But other than that, he was not exceptionally violent, and perhaps not as directly destructive to human life as Saddam Hussein or Pol Pot.
Niyazov did not arrange for a successor, and hence a leadership vacuum now exists in Turkmenistan. While this is a country of only 5 million people and a nominal GDP of only $18 billion, it has a location of disproportionately high geopolitical importance. Just look where Turkmenistan is on the map.
Turkmenistan has just as long of a border with Iran as Iraq and Afghanistan each have, and is known for practicing a relatively moderate version of Islam (we don't see many terrorists of Turkmen origin).
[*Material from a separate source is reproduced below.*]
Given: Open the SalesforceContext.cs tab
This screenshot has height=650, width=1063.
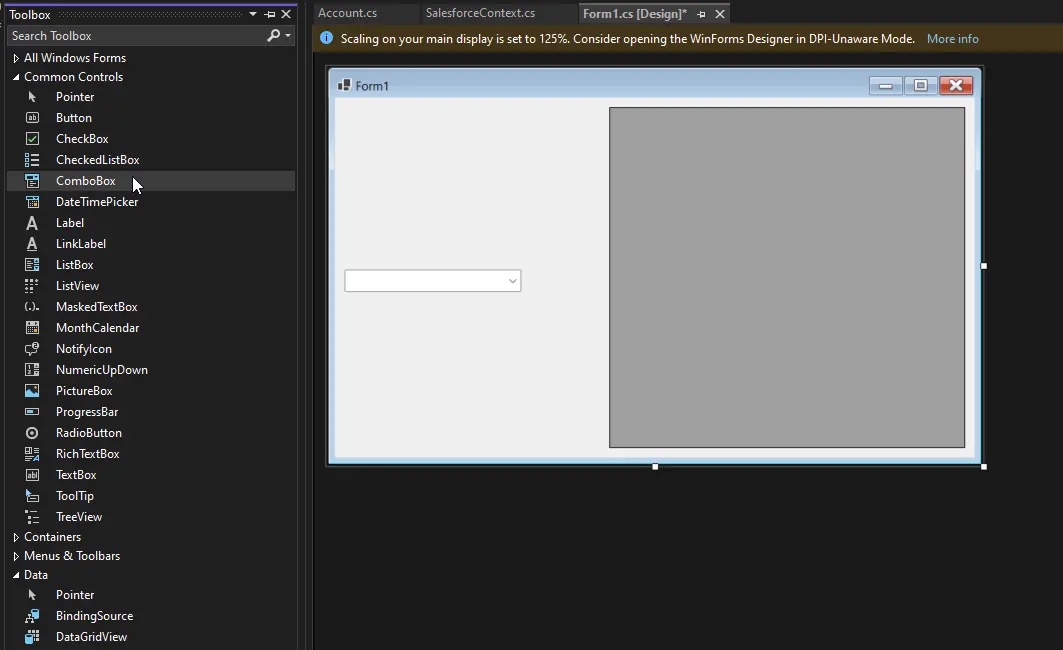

Even more importantly, Turkmenistan is the country with territory that is the closest to Tehran.
If the US were shrewd, we would heavily back the factions most likely to induce democratic reform in Turkmenistan, culminating in the ascension of a leader similar to Hamid Karzai. There isn't even the hindrance of a Taliban-type theocratic group as in pre-2001 Afghanistan. We would then encourage the formation of the same democratic institutions we have helped create in neighboring Afghanistan. After that, we could inject economic stimulus into the economy and rapidly modernize the infrastructure, so that Turkmenistan achieves the 10%+ annual GDP growth that is currently in full flow in Afghanistan (Turkmenistan already has 6.5% GDP growth). This would cost the US a pittance and not a single military casualty, and yet Iran would be even more tightly encircled by countries at varying stages in the process of forming democracies. Iran could, of course, send trouble across the border like it is doing in Iraq, but Iran's resources would then be even more thinly divided than they are now. Iran would be drawn into yet another front in its proxy war against the US and Israel, and will be more prone to overplay its hand and do something that backfires.
If the US were shrewd...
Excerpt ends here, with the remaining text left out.